Ine Pare
Pada zaman dahulu, nasi belum dikenal oleh masyarakat Ngada dan sekitarnya. Kala itu makanan pokok mereka adalah sorgum (sae lewa) dan ubi-ubian (uwi). Ema Oba dan isterinya Ine Ghena beserta anak-anaknya tinggal di Malagisi. Keluarga Ema Oba dikarniai lima orang anak yang terdiri dari tiga orang putra dan dua orang putrid. Ketiga puteranya masing-masing bernama Teru, Tena dan Nilu/Nage, sedangkan kedua puterinya bernama Sina dan Pare.

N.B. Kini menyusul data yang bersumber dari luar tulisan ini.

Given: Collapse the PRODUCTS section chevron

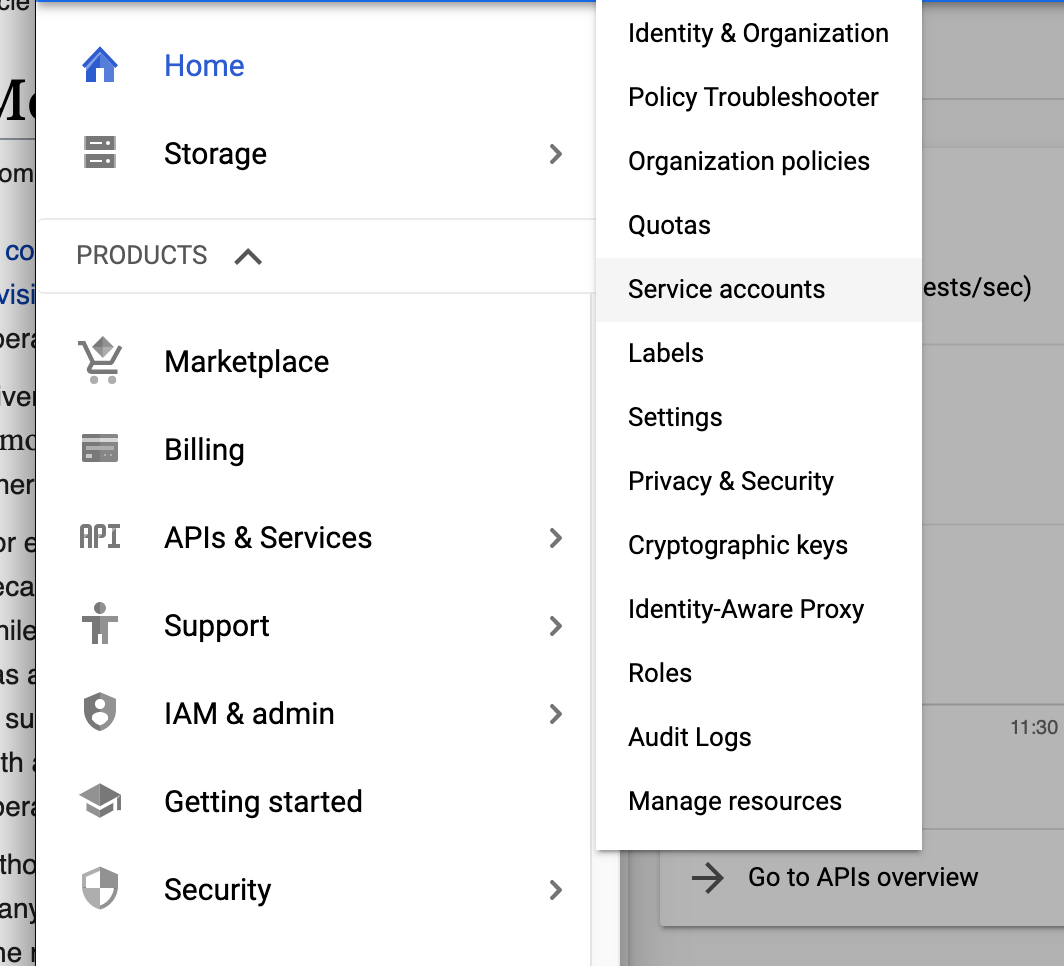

Setelah sekian lama tinggal di Malagisi akhirnya keluarga Ema Oba dan Ine Ghena memilih pindah untuk tinggal di Langagedha (Langa adalah nama salah satu Suku/Klan yang berdiam di pegunungan sekitar gunung Inerie, gedha artinya puncak/tempat yang paling tinggi). Suatu hari Ema Oba pergi untuk mengunjungi kebunnya (taki uma) yang terletak di Malagisi yang sebelumnya menjadi tempat tinggal mereka sekeluarga. Jika berpergian seperti itu Ema Oba biasanya meninggalkan rumah dalam waktu yang cukup lama, diperkirakan sekitar satu sampai dua bulan lebih lamanya. Waktu yang begitu lama dikarenakan selain melihat dan memeriksa kebun beserta tanaman-tanaman yang ada didalam kebunnya Ema Oba juga menyempatkan diri untuk mengunjungi sanak saudaranya dan keluarganya yang telah menyebar dan menetap di beberapa tempat setelah mereka melakukan pengembaraan dari tempat asal mula mereka yakni suatu tempat yang tidak diketahui dengan jelas namanya (pu’u zili giu gema).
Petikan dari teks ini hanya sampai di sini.